Thanks for alerting me to this article in your email to me (and others). I enjoyed reading it. That said, I’m not sympathetic to your approach or conclusions.
It seems that you are putting forward a false dichotomy: brain activity vs. objective experience of heaven. As a nonmaterialist, I don’t see consciousness as ultimately reducible to brain activity (I think you give neuroscience way too much credit). Thus it seems that people, especially in circumstances of extremity such as near death, could have access to a nonmaterial realm that at the same time provides them information they might not have accessed through some material chain of causation. (I address this general point at length in my forthcoming book BEING AS COMMUNION: http://www.ashgate.com/isbn/9781472437853 ; I also address NDEs directly there.)
For you, a boy seeing his deceased sister who was lost through a miscarriage is him subconsciously piecing together items of information that he received from his parents and other sources through normal chains of material causation. But what if such information never got to him? It’s speculation on your part that the information had to get to him through “normal channels.”
The NDEs that have persuaded me most are those where patients access information about their setting (usually a hospital) to which they would have had no direct access. Now one can always argue that these are not controlled experiments, and so there might have been some access after all. This is how James Randi and other skeptics deal with all psi phenomena. And I see you taking the same tack. The type of skepticism that you seem to be buying into is dealt with, in my view, effectively in Dean Radin’s THE CONSCIOUS UNIVERSE. The take-away lesson for NDEs for me is that people do have access to sources of information that are not reducible to purely material explanations (and thus at odds with a materialist neuroscience).
As for the insights people with NDEs have about heaven, one can hold them up to theological yardsticks and find them wanting.
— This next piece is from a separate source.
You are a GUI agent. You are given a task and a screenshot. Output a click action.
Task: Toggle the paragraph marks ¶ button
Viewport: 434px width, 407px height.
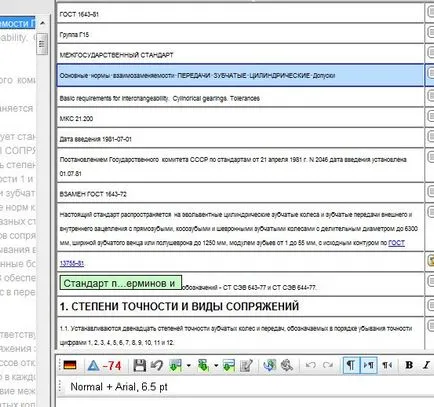point(351,365)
But I’m not sure that invalidates them. I’ll grant you that none of these experiences that I’ve seen recorded or written about have provided information that would unequivocally implicate the supreme being of the universe (as a mathematician, for instance, I would like very much for an NDE to provide a proof of the Riemann Hypothesis or the Goldbach Conjecture).
But let’s not forget that the Bible itself doesn’t provide such slamdunk information of an afterlife. Jesus had more than an NDE — he actually was dead and came back. When he came back from the dead, why was he unrecognizable? As people saw him after his resurrection, did he always look the same? Did his apparent age stay fixed? The Bible doesn’t say. But it does seem to indicate that every time people saw him, they had to do more than a double-take to make sure it was him — they actually had to interact with him.
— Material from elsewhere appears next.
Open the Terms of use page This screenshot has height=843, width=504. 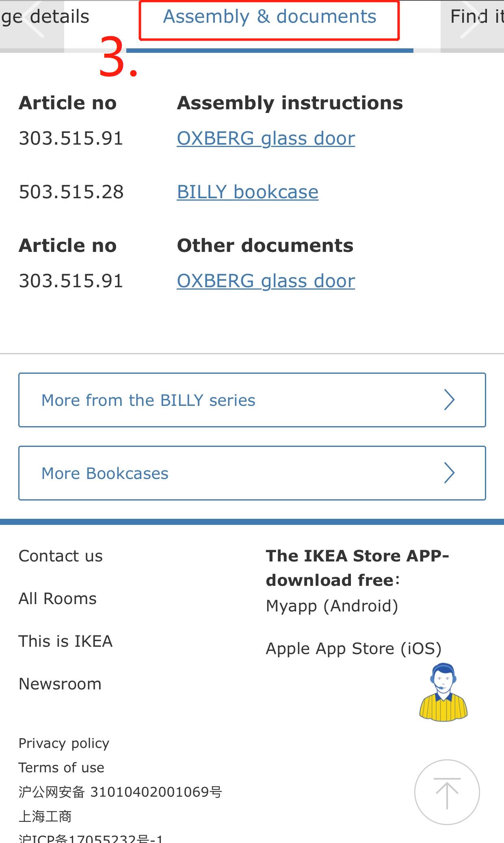(61, 767)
So, if people have NDEs and claim to glimpse heaven, I’m not ready to dismiss it because the visions don’t match up with some objective scene, as we might require of people if we were to ask them to describe Central Park in New York. I personally don’t have a problem with subjective features conditioning our view of heaven. It may even be that we can consciously shift or simultaneously experience aspects of heaven in multiple ways. Granted, this is pure speculation. But such considerations lead me to be more open to these experiences of the afterlife than you are.